I thought this was over after school.  Sitting in a class with a long list of names, always coming in last—or very nearly so—because my name began with W.  Even now, however, it still happens at work.  If there are a limited number of places at an event, just try to register with a W (or X, Y, or Z) name.  Even if you get your name in first, you automatically drop to the bottom of the stack for many electronic lists (AI knows the alphabet, right Hal?).  This got me to thinking about the alphabet.  Alphabetical order is, of course, neither fair nor random.  It follows strict rules and it must in order to work properly.  The assignment of alphabetical order, however, is arbitrary.  More than that, it is a teaching tool cum organizing principle.
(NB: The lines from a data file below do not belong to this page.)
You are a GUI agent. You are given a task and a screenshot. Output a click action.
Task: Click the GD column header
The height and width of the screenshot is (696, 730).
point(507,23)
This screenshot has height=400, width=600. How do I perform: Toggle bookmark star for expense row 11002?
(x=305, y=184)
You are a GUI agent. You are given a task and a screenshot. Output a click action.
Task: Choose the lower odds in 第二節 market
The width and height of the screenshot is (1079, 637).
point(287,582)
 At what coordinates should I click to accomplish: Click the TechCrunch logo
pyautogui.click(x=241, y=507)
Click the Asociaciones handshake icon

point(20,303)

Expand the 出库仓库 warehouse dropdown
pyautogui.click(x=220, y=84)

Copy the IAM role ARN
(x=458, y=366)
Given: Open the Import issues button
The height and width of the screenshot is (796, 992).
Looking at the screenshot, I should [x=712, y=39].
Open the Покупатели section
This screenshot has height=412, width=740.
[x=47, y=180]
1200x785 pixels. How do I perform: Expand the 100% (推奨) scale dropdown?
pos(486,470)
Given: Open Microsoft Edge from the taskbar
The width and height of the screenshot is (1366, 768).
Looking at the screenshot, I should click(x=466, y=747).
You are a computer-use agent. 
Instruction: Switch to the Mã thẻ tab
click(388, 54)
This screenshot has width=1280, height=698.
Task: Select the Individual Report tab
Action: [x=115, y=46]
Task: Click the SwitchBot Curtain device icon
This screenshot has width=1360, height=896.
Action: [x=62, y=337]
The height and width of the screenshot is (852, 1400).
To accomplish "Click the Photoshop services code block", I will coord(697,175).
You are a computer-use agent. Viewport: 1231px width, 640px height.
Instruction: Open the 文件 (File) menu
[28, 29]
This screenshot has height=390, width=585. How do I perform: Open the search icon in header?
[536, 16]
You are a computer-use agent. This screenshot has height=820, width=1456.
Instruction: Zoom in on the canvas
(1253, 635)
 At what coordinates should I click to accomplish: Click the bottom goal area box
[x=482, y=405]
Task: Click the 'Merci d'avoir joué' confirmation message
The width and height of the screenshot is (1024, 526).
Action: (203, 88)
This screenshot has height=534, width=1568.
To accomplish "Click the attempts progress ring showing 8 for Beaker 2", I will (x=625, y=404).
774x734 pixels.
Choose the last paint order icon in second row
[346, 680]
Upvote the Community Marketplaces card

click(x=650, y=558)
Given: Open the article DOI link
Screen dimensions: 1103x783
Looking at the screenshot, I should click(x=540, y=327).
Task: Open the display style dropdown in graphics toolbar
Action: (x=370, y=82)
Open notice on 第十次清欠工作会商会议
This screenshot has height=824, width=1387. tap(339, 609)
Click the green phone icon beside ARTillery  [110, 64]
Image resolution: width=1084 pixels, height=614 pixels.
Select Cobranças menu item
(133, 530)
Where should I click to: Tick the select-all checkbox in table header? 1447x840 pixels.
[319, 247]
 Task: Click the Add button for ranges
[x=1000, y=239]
Consider your basic keyboard.  It’s used far more often than the alphabet and if we went in QWERTY order, Ws would always be near the front of the list.  Problem is, although our fingers know the keyboard well, who can recite it?  Maybe we need a mnemonic device like “Quite well, early riser, thank you…”   Someone at some stage laid out alphabetic order.  The earliest known abecedaries seem to come from Ugarit.  That doesn’t mean they were invented there, but it also doesn’t mean they couldn’t have been.  We don’t know what the criteria were, but interestingly enough, what we transliterate as w came about sixth place.  The order is largely recognizable to modern schoolchildren, although they had fewer letters and some of them we don’t have.  W was in the middle but closer to the head of the class.

An Ugaritic abecedary

There have likely been psychological studies done on the mental state inflicted by always being last, or near the end.  Granted, a good part of it is because of the gospels, but I wonder if my tendency to think others should go in front of me is a life-long socialization of being a W.  Growing up in a town with few “exotic” names, I don’t recall ever not being last.  There were teachers who would divide by height, but that’s even worse because I’m not tall.  Could it be that something as random as scratch marks made on clay by some priest or scribe in illo tempore, thousands of years ago, led to such a blog post as this in the early twenty-first century?  All I know is that my projects at work still get bumped because kindergarten politics still hold.